··· Text section

Pah! Try working at the only fast food establishment next to the only shopping mall within 200 miles (in the days when Canadians would stream over the border to shop in Maine).

Just Think, you could be like me. I work PT in retail at a storewhere you can get circular saws, snowblowers and a free gunshot with any purchase.

Zing!

I am talking about that Lowes Home Improvment. Why do I subject myself to complaining customers, bitchy men and women, crazy gun slinging asswipes, screaming kids, and pissed off shoppers.

Just for a few extra bucks I just end up spending on Ho's, gambling and beers.

I think it is because I am constantly reminded of how stupid the rest of the world is, I feel this gives me an edge I can really use in the workplace.

The best retail job at Christmas is in a department store, where more often than not, you get stranded in lingerie or costume jewelry. It still makes me laugh to think of the men whose wives/girlfriends were "about your size, only, uh, taller and maybe (pointing to chest) bigger."

I worked at a MARS which opened 1 week before Christmas, 1998.

The day we opened we had 20,000 people come through the store and did almost a half million dollars in sales.

the next year I quit the Saturday before Christmas.

Ha ha! Neener, neener, neener!

I never worked retail! sticks tongue out

I did do fast food for two weeks, I quit because I got tired of waking up at 5AM (Ironic: now I do it everyday!).

My job of choice in my youth was delivering pizza. I was robber at gunpoint on my 3rd day, and kept on delivering because I figured the odds on me getting robbed again were miniscule. I was right.

I'm sorry I forgot your 2-liter Coke, the next one is on us.

······
··· Dataset section

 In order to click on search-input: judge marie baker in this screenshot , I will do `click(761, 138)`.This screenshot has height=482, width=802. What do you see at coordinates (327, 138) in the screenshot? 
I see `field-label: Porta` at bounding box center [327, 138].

······

• Job item: Write out the posts about working retail, from "I worked at" to "Neener, neener, neener!". The data plays no part in this work.

• Response area:
I worked at a MARS which opened 1 week before Christmas, 1998.

The day we opened we had 20,000 people come through the store and did almost a half million dollars in sales.

the next year I quit the Saturday before Christmas.

Ha ha! Neener, neener, neener!